Are you running the meeting?
Do you have the ear of the meeting’s Chair?
Or do you want to just blend in?
Where you sit in a meeting directly influences your effectiveness.
1. The Power Position
Sitting in the power position doesn’t mean you have the biggest ego. As Chair, you need to keep the agenda moving, keep people on task and get to decision.
The meeting gets sloppy when there is no clear Chair. Whether you use this spot to wield personal power, or to encourage the social good is up to you. However, if you choose to sit in a weaker position at the table your ability to be an effective Chair has decreased.
2. The Other End
The seat immediately opposite the Chair is the second power position. This seat tends to be reserved for the guest. It is visible to all and a good location for people who need to pop into the meeting to present specific items on the agenda.
This end seat can be a powerful spot to voice disagreement with the Chair. You sit here and you sit opposite the leader.
The smart leader may want to minimize divisiveness and have no seat at the opposite end of the table. Put up a screen for slides or a whiteboard to prevent individuals from sitting there. Or create a different table configuration for the meeting.
3. The Flanking Position
The individuals who sit next to the Chair have the ear of the Chair. When you sit in this position you can influence the flow of the meeting by assisting the Chair. You can draw attention towards or away from topics. You can prompt a speeding up or slowing down of the agenda.
Classically the seat to the right of the Chair is the spot for the second in command. The left seat is the spot for the up-and-comer.
4. The Middle Few
You may want to sit in the middle next to individuals with opposing view points to soften or mitigate their opposition. Sit closer to the Chair and your opposition has to talk over or through you.

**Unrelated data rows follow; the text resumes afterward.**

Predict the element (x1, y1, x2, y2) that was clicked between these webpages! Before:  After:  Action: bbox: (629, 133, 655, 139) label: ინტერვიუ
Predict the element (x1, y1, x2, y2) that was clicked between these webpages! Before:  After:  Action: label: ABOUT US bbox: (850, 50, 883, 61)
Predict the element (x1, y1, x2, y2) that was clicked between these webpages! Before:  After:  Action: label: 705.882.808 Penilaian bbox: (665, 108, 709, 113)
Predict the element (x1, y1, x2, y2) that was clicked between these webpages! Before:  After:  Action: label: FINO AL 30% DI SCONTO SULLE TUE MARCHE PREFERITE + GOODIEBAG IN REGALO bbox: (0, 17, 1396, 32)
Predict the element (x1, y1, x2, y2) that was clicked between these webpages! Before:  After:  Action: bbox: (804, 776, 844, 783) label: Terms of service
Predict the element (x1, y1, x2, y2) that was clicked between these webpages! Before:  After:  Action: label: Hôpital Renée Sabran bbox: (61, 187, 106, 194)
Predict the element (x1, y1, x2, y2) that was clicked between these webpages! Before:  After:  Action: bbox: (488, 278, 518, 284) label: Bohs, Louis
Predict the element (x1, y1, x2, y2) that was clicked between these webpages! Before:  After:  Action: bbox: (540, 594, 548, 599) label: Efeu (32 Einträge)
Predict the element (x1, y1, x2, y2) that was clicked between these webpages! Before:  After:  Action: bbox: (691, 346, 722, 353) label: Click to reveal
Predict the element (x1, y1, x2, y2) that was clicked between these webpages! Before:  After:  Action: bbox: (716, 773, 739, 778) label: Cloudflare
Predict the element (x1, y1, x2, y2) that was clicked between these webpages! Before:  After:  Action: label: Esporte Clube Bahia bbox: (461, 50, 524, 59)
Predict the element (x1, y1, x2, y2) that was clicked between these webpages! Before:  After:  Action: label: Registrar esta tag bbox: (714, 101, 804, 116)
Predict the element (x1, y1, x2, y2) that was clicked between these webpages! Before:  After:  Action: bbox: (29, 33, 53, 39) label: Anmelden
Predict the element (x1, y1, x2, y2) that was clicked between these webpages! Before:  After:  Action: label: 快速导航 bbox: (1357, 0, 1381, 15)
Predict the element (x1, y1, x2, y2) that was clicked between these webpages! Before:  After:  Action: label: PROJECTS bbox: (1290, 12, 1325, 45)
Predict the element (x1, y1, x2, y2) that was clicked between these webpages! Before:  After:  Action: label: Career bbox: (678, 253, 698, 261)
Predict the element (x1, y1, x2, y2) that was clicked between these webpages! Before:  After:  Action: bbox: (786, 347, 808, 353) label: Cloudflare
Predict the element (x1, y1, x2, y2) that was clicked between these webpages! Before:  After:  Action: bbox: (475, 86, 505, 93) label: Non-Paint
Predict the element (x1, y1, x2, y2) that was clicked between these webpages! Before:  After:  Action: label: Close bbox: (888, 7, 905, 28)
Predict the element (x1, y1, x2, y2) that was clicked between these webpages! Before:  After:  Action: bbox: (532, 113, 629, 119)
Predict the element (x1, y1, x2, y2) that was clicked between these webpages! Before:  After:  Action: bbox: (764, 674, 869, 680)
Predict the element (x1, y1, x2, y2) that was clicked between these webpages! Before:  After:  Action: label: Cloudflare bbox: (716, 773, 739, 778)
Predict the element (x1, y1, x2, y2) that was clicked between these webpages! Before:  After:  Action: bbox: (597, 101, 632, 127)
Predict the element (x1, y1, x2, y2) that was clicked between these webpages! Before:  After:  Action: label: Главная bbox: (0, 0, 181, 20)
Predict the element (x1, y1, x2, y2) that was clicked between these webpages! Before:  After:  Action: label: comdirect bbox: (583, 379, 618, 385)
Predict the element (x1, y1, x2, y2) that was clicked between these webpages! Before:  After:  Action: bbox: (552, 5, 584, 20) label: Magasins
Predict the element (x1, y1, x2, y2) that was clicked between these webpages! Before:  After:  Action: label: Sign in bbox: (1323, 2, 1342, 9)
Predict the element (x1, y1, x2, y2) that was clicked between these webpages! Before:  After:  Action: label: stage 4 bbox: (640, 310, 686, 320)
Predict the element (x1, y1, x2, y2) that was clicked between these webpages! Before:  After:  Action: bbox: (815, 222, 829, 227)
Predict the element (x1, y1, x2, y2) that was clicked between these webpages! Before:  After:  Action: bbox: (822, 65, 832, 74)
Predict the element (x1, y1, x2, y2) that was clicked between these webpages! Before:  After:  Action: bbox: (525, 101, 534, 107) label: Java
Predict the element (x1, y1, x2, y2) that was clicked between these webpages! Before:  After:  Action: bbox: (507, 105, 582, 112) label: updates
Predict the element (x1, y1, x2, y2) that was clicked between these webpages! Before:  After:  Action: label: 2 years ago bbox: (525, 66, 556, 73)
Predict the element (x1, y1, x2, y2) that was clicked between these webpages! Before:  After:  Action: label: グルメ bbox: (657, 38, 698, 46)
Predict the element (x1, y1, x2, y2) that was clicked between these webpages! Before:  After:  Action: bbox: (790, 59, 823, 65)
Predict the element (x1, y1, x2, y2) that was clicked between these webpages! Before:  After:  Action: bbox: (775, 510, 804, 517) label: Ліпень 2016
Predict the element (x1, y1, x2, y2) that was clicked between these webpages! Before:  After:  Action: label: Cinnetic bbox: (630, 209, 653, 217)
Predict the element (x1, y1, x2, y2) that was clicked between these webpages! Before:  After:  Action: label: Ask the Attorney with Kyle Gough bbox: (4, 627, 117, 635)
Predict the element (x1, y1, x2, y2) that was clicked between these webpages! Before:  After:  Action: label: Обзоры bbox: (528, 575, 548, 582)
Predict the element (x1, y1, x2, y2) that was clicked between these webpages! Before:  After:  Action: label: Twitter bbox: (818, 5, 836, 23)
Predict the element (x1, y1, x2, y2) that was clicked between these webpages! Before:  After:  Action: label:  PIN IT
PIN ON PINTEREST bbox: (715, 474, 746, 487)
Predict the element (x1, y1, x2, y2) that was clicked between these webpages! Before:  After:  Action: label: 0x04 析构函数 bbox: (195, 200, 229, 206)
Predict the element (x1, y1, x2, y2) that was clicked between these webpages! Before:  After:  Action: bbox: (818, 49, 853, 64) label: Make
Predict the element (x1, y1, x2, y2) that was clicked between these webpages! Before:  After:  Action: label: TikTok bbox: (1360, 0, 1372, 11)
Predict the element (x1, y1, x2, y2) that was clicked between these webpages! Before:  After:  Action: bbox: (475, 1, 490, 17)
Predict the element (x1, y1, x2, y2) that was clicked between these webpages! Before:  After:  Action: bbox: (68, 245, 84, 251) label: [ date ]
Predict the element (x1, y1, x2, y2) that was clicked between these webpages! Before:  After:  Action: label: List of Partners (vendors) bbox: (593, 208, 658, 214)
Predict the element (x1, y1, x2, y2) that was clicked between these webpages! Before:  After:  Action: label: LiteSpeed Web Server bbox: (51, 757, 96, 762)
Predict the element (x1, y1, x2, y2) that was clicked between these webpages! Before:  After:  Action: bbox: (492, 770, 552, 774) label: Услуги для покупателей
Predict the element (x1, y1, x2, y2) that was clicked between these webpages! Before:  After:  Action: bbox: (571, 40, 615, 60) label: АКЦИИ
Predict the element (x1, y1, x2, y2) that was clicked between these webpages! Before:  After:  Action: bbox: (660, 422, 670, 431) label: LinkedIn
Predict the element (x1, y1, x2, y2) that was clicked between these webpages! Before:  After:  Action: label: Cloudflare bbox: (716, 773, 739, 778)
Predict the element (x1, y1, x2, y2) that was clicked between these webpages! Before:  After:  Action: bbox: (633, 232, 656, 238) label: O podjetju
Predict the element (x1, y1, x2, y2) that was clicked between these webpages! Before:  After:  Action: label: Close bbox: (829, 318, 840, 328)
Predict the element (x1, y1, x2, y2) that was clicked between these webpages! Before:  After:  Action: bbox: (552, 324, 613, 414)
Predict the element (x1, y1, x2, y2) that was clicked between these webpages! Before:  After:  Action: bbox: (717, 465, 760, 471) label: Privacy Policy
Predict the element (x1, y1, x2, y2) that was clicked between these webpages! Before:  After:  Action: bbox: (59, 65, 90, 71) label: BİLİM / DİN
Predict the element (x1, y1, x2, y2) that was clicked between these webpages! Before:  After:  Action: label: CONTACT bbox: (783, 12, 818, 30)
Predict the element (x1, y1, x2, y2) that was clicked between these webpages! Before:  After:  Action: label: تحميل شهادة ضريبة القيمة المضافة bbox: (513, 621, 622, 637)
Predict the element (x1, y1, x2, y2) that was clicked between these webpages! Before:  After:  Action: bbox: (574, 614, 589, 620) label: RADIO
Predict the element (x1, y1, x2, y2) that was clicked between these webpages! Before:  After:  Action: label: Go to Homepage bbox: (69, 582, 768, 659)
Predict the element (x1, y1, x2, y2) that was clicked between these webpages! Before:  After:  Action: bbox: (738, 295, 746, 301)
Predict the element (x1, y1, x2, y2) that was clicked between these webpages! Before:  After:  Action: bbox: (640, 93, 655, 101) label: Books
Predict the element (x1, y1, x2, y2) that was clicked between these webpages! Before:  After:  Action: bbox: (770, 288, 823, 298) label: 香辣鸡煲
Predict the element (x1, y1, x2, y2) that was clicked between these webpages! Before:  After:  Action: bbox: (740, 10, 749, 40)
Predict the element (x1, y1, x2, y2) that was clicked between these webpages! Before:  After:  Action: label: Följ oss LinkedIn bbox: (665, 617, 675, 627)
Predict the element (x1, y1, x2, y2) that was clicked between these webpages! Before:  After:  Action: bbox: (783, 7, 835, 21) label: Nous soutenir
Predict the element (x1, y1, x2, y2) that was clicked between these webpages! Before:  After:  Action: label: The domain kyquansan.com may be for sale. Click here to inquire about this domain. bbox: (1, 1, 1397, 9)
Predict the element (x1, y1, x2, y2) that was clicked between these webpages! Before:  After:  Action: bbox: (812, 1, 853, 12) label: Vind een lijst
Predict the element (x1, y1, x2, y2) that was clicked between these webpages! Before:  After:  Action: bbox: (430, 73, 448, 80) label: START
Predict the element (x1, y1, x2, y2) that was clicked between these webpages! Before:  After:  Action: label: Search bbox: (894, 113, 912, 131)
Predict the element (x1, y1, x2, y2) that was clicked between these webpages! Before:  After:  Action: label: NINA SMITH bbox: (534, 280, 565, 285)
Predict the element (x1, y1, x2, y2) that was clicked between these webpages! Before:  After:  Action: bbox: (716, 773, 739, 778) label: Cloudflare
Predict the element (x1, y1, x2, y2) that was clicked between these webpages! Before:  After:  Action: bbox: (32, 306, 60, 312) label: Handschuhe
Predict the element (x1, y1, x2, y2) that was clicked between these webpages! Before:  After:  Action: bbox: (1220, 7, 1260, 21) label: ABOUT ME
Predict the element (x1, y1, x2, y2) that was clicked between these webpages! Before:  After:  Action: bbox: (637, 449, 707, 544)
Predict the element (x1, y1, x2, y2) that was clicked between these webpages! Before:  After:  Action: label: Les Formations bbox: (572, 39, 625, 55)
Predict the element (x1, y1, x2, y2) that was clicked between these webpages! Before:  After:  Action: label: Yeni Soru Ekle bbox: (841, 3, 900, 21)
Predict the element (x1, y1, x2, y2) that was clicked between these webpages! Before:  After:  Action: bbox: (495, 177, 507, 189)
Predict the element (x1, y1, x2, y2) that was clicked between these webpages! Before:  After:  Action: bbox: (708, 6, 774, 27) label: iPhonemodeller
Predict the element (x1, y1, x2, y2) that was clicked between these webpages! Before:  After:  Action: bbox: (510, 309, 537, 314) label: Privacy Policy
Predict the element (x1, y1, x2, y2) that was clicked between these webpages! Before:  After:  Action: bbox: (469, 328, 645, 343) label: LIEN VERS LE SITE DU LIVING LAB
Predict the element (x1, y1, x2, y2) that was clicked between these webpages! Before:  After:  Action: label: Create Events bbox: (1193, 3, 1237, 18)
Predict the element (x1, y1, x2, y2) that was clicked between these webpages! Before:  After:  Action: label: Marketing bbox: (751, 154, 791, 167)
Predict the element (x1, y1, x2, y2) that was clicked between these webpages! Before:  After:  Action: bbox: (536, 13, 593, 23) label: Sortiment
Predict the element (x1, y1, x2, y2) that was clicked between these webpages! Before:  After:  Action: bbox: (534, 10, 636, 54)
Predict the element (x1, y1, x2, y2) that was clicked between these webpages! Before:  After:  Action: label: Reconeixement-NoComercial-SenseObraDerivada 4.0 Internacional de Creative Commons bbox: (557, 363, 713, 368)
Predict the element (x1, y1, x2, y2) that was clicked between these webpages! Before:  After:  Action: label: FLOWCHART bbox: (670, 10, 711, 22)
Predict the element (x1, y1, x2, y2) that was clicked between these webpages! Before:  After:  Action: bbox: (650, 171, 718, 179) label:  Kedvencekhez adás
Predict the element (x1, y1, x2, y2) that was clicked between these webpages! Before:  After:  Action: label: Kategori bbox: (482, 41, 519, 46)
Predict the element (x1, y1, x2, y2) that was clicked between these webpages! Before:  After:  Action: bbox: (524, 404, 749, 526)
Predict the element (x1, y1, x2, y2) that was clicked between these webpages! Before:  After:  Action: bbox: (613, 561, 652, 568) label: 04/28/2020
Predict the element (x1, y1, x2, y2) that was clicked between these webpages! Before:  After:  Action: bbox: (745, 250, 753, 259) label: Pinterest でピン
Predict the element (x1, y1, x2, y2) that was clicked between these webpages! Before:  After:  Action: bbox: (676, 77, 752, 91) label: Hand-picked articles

The middle of the table is also good place to sit if you don’t want to be heard. Sit here if you are unfamiliar with the group and you’d like to quietly size up the situation. This is the seat if you want to be forgotten or overlooked.
These are the best tables for collaboration. However, the bigger the circle, the less effective the collaboration becomes.
It’s best to sit closest to the facilitator to wield influence. Sit farther away and off to the side to have less influence.
No end chairs.
Sometimes there are no seats at the end of the table. The power position in this setting is the middle of the table. It has the best view of the most individuals. The weakest position is at the end of the table on the same side as the Chair.
Most meetings are a bit like musical chairs. Individuals come in and sit in the closest chair. They may sit closest to the food or the door. They may sit next to friends or away from others.
Think about how the choice of where to sit effects the flow of the meeting. Having this knowledge will make you more effective.
Imagine how effective you would be if you tried to lead a meeting from one of the orange chairs.